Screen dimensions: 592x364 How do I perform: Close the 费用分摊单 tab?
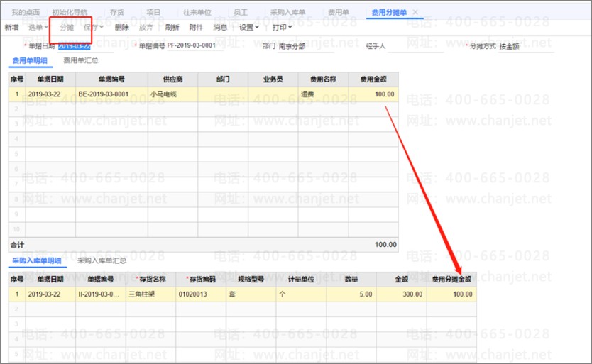tap(415, 13)
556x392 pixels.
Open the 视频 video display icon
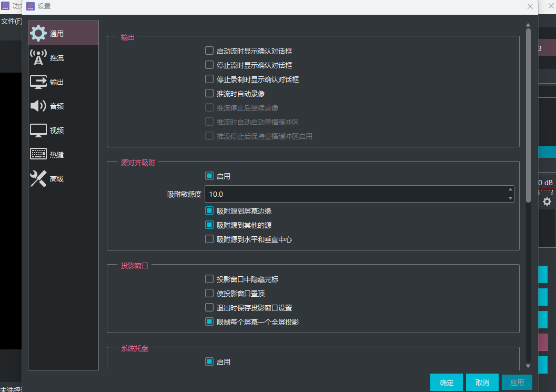point(38,130)
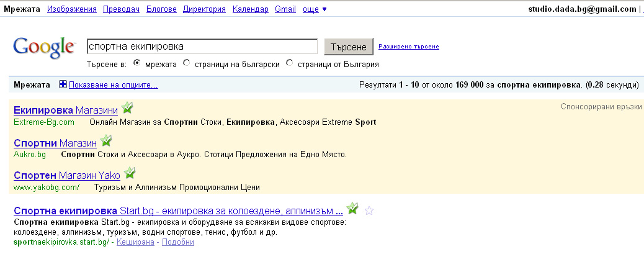Choose 'страници от България' radio option
Image resolution: width=644 pixels, height=254 pixels.
(x=290, y=63)
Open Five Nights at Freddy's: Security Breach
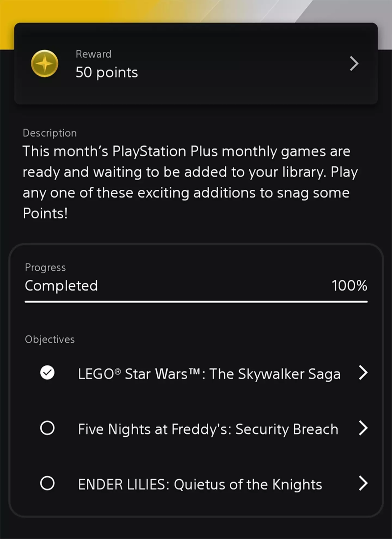 pyautogui.click(x=208, y=429)
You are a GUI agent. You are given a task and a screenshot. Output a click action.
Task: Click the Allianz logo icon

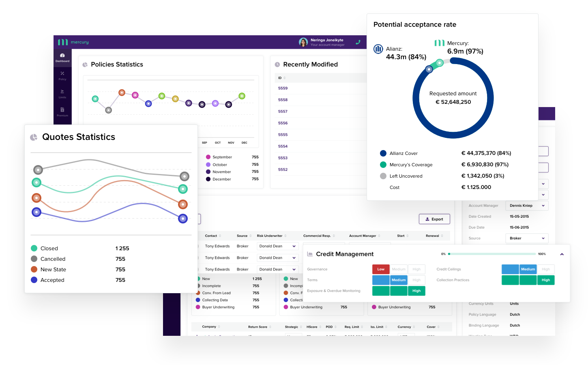[x=378, y=49]
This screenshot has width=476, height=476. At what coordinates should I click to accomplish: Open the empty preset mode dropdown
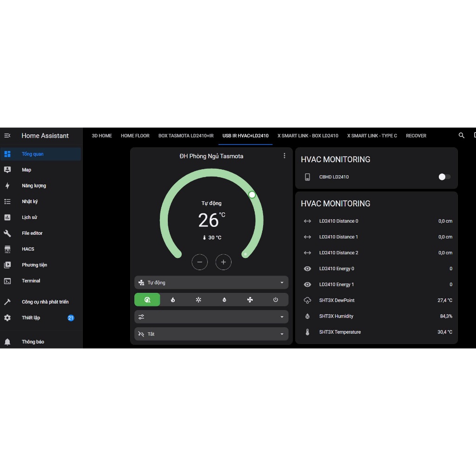pos(212,317)
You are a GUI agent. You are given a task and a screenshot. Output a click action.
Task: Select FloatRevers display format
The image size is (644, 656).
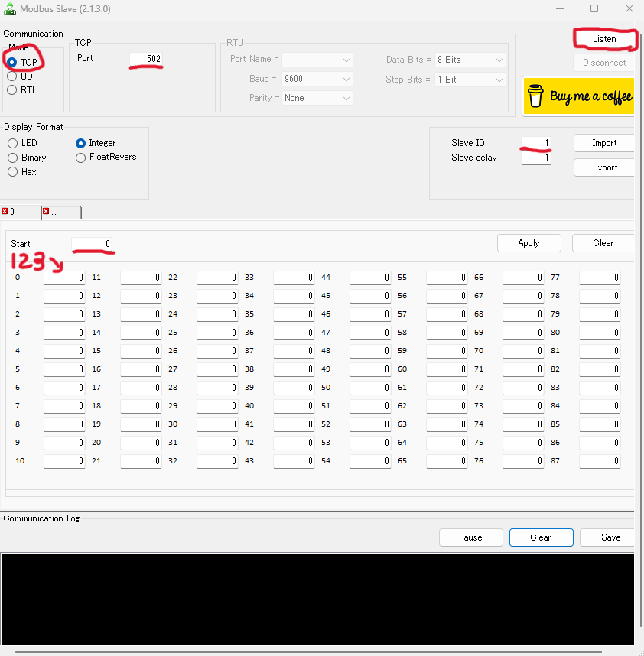pyautogui.click(x=81, y=158)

> _Exercise aim_
Exact copy required, pictures excluded: the lines from the one holding "556x392 pixels." through the last line of the data, both ends included.

> _Result for this exercise_
556x392 pixels.
Open the 视频 video display icon
point(38,130)
Choose 'страници от България' radio option
Image resolution: width=644 pixels, height=254 pixels.
(x=290, y=63)
Open Five Nights at Freddy's: Security Breach
 pyautogui.click(x=208, y=429)
You are a GUI agent. You are given a task and a screenshot. Output a click action.
Task: Click the Allianz logo icon

[x=378, y=49]
This screenshot has width=476, height=476. At what coordinates should I click to accomplish: Open the empty preset mode dropdown
pos(212,317)
You are a GUI agent. You are given a task and a screenshot. Output a click action.
Task: Select FloatRevers display format
The image size is (644, 656).
pyautogui.click(x=81, y=158)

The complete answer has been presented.